Transposon insertion into pmel-17 reduced melanin pigmentation, and growth, but increased locomotion of Mozambique tilapia

One fundamental goal in biology is to understand genotype–environment–phenotype relationships. Transposable elements play important roles in phenotypic variations, particularly in species with recent expansions of these elements, by acting on their flanking genes via different mechanisms. Previous studies showed that in Mozambique tilapia, pmel-17 determines the golden and black color, and the insertion of a 133–148 bp fragment in the 3’ UTR of this gene was the causal variant for the golden colors.
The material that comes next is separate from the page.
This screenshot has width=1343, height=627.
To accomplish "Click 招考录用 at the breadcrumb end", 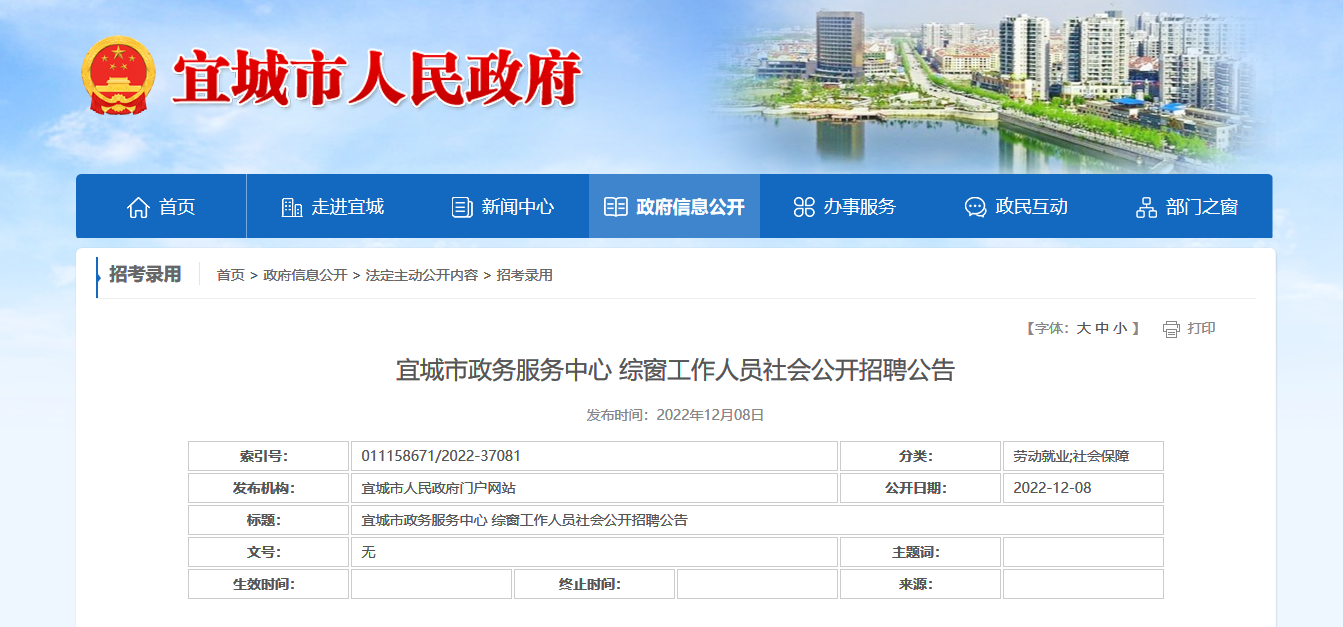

However, how this gene determines skin color remains elusive. Here, using long-read sequencing technology, we found that a ∼ 3.7 kb African cichlid-specific transposon, DRMTP (DNA repeat from the Mozambique tilapia pmel locus), was inserted into the 3’ UTR of pmel-17 of Mozambique tilapia. This insertion led to loss of melanin pigmentation, reduced growth performance, and increased locomotion. Methylation and reporter gene assays show that DRMTP suppresses pmel-17 expression by both epigenetic silencing and DNA secondary structure induced by the transposon per se. Our data provide novel insights into how a single gene is regulated by a transposon and affects multiple phenotypes. A single gene can determine multiple phenotypes, among which some might not be preferred for aquaculture. Therefore, the overall effects of the changes in a single or a few major-effect genes for a trait, on other economic traits and environment, should be evaluated before they are used in selective breeding programs. •A transposon in the 3’ UTR of pmel-17 of Mozambique tilapia led to loss of melanin pigmentation.•The insertion of this transposon also caused reduced growth performance, and increased locomotion.•The transposon suppressed pmel-17 expression by epigenetic silencing and DNA structure.•A single gene can determine multiple phenotypes, among which some might not be preferred.